Dataset entries
....

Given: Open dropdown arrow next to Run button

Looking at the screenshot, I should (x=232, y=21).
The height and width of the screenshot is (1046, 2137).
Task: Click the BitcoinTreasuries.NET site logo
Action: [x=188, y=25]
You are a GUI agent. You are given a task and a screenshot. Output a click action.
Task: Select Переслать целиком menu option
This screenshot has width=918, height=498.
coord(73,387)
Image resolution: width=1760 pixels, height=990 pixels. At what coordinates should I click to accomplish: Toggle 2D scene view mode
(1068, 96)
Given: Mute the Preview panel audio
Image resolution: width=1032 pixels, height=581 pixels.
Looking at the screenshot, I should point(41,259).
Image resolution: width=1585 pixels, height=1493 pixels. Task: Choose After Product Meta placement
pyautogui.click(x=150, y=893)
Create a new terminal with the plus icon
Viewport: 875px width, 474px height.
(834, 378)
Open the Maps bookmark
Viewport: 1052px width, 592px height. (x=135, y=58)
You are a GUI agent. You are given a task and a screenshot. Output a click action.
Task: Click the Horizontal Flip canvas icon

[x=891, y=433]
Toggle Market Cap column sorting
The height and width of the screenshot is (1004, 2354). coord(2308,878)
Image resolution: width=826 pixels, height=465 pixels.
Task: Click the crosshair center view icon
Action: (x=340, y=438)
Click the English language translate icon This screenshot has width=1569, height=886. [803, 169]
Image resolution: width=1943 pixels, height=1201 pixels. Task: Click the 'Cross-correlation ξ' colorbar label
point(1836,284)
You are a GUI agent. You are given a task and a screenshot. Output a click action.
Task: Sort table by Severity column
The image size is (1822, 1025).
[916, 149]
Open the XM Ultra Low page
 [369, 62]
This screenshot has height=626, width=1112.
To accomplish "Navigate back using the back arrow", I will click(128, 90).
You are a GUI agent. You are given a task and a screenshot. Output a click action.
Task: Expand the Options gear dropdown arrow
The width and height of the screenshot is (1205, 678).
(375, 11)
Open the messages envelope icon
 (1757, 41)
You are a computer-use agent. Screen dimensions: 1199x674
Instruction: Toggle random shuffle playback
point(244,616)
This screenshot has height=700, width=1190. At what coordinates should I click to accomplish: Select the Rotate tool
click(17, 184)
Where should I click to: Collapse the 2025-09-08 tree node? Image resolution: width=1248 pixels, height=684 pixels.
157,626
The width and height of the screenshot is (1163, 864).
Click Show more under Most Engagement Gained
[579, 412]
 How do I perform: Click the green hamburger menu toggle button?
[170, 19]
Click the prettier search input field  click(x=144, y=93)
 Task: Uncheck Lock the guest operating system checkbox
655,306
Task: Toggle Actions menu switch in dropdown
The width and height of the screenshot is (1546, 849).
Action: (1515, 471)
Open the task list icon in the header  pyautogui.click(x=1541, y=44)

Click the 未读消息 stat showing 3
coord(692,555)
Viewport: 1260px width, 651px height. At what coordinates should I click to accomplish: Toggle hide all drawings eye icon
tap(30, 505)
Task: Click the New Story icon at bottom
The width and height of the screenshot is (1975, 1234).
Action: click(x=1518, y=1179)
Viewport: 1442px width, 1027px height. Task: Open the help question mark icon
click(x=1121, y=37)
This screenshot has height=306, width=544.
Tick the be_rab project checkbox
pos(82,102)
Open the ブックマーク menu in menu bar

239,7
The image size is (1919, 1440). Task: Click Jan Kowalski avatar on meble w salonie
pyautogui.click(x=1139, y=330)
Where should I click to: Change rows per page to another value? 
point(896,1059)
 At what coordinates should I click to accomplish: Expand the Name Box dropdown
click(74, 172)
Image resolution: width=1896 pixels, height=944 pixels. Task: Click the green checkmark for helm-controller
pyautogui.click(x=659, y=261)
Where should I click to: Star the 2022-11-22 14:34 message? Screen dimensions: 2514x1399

....

== AIM OF THE TASK ==
Produce an exact copy of the entries above.

== TASK RESPONSE ==
Given: Open dropdown arrow next to Run button

Looking at the screenshot, I should (x=232, y=21).
The height and width of the screenshot is (1046, 2137).
Task: Click the BitcoinTreasuries.NET site logo
Action: [x=188, y=25]
You are a GUI agent. You are given a task and a screenshot. Output a click action.
Task: Select Переслать целиком menu option
This screenshot has width=918, height=498.
coord(73,387)
Image resolution: width=1760 pixels, height=990 pixels. At what coordinates should I click to accomplish: Toggle 2D scene view mode
(1068, 96)
Given: Mute the Preview panel audio
Image resolution: width=1032 pixels, height=581 pixels.
Looking at the screenshot, I should point(41,259).
Image resolution: width=1585 pixels, height=1493 pixels. Task: Choose After Product Meta placement
pyautogui.click(x=150, y=893)
Create a new terminal with the plus icon
Viewport: 875px width, 474px height.
(834, 378)
Open the Maps bookmark
Viewport: 1052px width, 592px height. (x=135, y=58)
You are a GUI agent. You are given a task and a screenshot. Output a click action.
Task: Click the Horizontal Flip canvas icon

[x=891, y=433]
Toggle Market Cap column sorting
The height and width of the screenshot is (1004, 2354). coord(2308,878)
Image resolution: width=826 pixels, height=465 pixels.
Task: Click the crosshair center view icon
Action: (x=340, y=438)
Click the English language translate icon This screenshot has width=1569, height=886. [803, 169]
Image resolution: width=1943 pixels, height=1201 pixels. Task: Click the 'Cross-correlation ξ' colorbar label
point(1836,284)
You are a GUI agent. You are given a task and a screenshot. Output a click action.
Task: Sort table by Severity column
The image size is (1822, 1025).
[916, 149]
Open the XM Ultra Low page
 [369, 62]
This screenshot has height=626, width=1112.
To accomplish "Navigate back using the back arrow", I will click(128, 90).
You are a GUI agent. You are given a task and a screenshot. Output a click action.
Task: Expand the Options gear dropdown arrow
The width and height of the screenshot is (1205, 678).
(375, 11)
Open the messages envelope icon
 (1757, 41)
You are a computer-use agent. Screen dimensions: 1199x674
Instruction: Toggle random shuffle playback
point(244,616)
This screenshot has height=700, width=1190. At what coordinates should I click to accomplish: Select the Rotate tool
click(17, 184)
Where should I click to: Collapse the 2025-09-08 tree node? Image resolution: width=1248 pixels, height=684 pixels.
157,626
The width and height of the screenshot is (1163, 864).
Click Show more under Most Engagement Gained
[579, 412]
 How do I perform: Click the green hamburger menu toggle button?
[170, 19]
Click the prettier search input field  click(x=144, y=93)
 Task: Uncheck Lock the guest operating system checkbox
655,306
Task: Toggle Actions menu switch in dropdown
The width and height of the screenshot is (1546, 849).
Action: (1515, 471)
Open the task list icon in the header  pyautogui.click(x=1541, y=44)

Click the 未读消息 stat showing 3
coord(692,555)
Viewport: 1260px width, 651px height. At what coordinates should I click to accomplish: Toggle hide all drawings eye icon
tap(30, 505)
Task: Click the New Story icon at bottom
The width and height of the screenshot is (1975, 1234).
Action: click(x=1518, y=1179)
Viewport: 1442px width, 1027px height. Task: Open the help question mark icon
click(x=1121, y=37)
This screenshot has height=306, width=544.
Tick the be_rab project checkbox
pos(82,102)
Open the ブックマーク menu in menu bar

239,7
The image size is (1919, 1440). Task: Click Jan Kowalski avatar on meble w salonie
pyautogui.click(x=1139, y=330)
Where should I click to: Change rows per page to another value? 
point(896,1059)
 At what coordinates should I click to accomplish: Expand the Name Box dropdown
click(74, 172)
Image resolution: width=1896 pixels, height=944 pixels. Task: Click the green checkmark for helm-controller
pyautogui.click(x=659, y=261)
Where should I click to: Star the 2022-11-22 14:34 message? Screen dimensions: 2514x1399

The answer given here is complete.